So here's the first thing we need to own up about the big bang migration. It's dead. I want you to stop even considering it. I know your CTO, if you're not running stuff in the cloud is standing there in a conference room with a beautiful Gantt chart showing a three day maintenance window. I know your AWS rep is nodding enthusiastically about how streamlined the process is. I know finance is thrilled about getting those data center costs off the books by next quarter.

This may not even be that you're not in the cloud. It may be that you're moving from one cloud provider to another or doing some other type of logistical switch. They all take planning and execution. But if you're trying to do it in one Big Bang, just don't do it. Because you know who loves Big Bang migrations? Consultants bidding by the crisis hour. So let me ask you something as well.

Have you ever shipped a major product feature without beta testing, without a phased rollout, without the ability to turn it off if something breaks? For most of you, of course not. That would be insane. So why would you do that with your entire infrastructure?

So here's what does work, the Strangler Fig pattern. And yes, I know it sounds like something from a horror movie, but stay with me here. The Strangler Fig is a tree that grows around another tree, gradually taking over until eventually the host tree is gone. And that's exactly how you migrate systems. You build a facade layer, think of it as a smart proxy that sits in front of everything. Initially, 100 % of your traffic goes to legacy system.

══════════

◆ Your goal: Transcribe the migration passage from "This may not" up to and including "your entire infrastructure?", keeping every word and punctuation mark unchanged.

◆ Data:
══════════

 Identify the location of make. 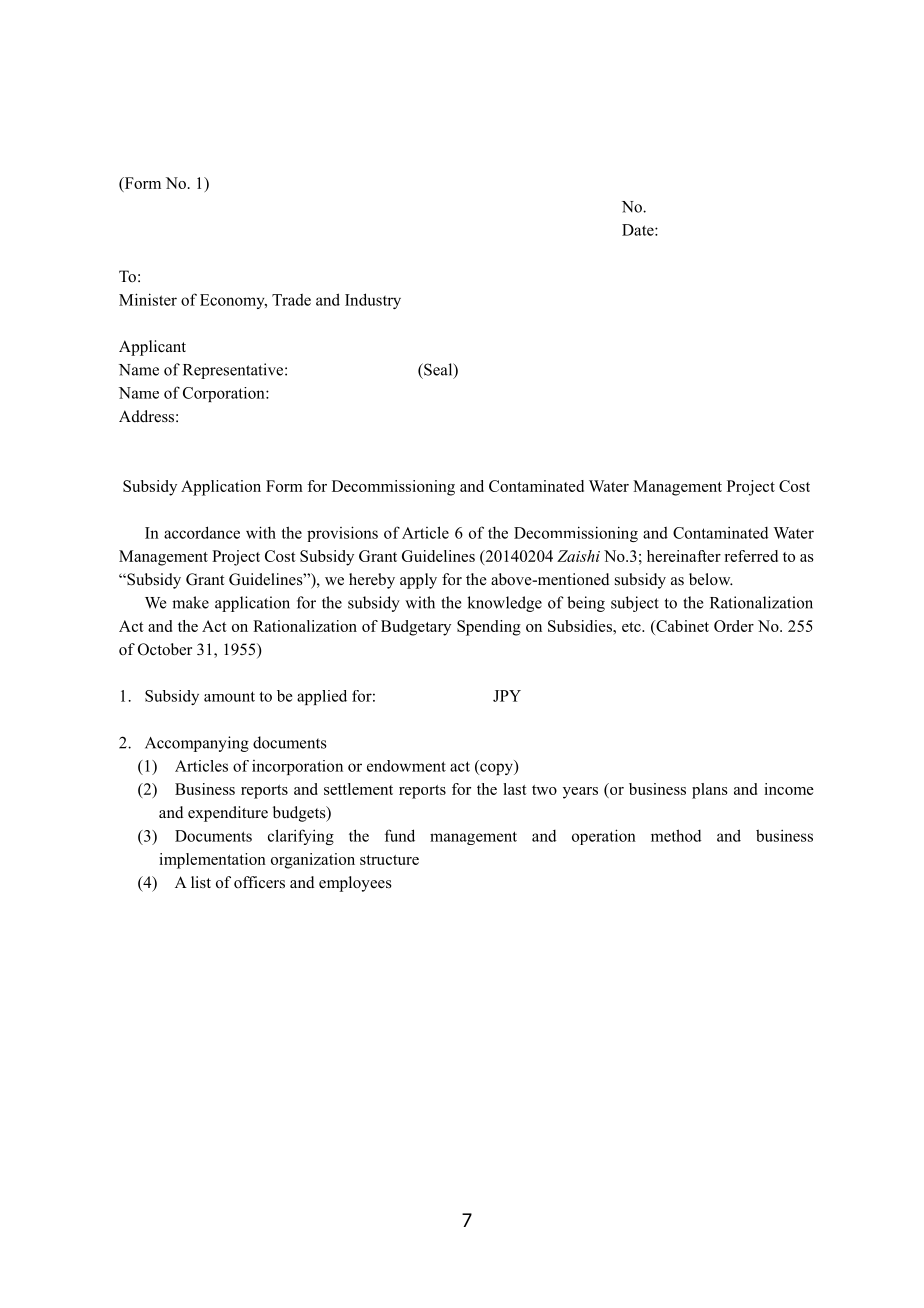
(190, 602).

══════════

◆ Answer to the exercise:
This may not even be that you're not in the cloud. It may be that you're moving from one cloud provider to another or doing some other type of logistical switch. They all take planning and execution. But if you're trying to do it in one Big Bang, just don't do it. Because you know who loves Big Bang migrations? Consultants bidding by the crisis hour. So let me ask you something as well.

Have you ever shipped a major product feature without beta testing, without a phased rollout, without the ability to turn it off if something breaks? For most of you, of course not. That would be insane. So why would you do that with your entire infrastructure?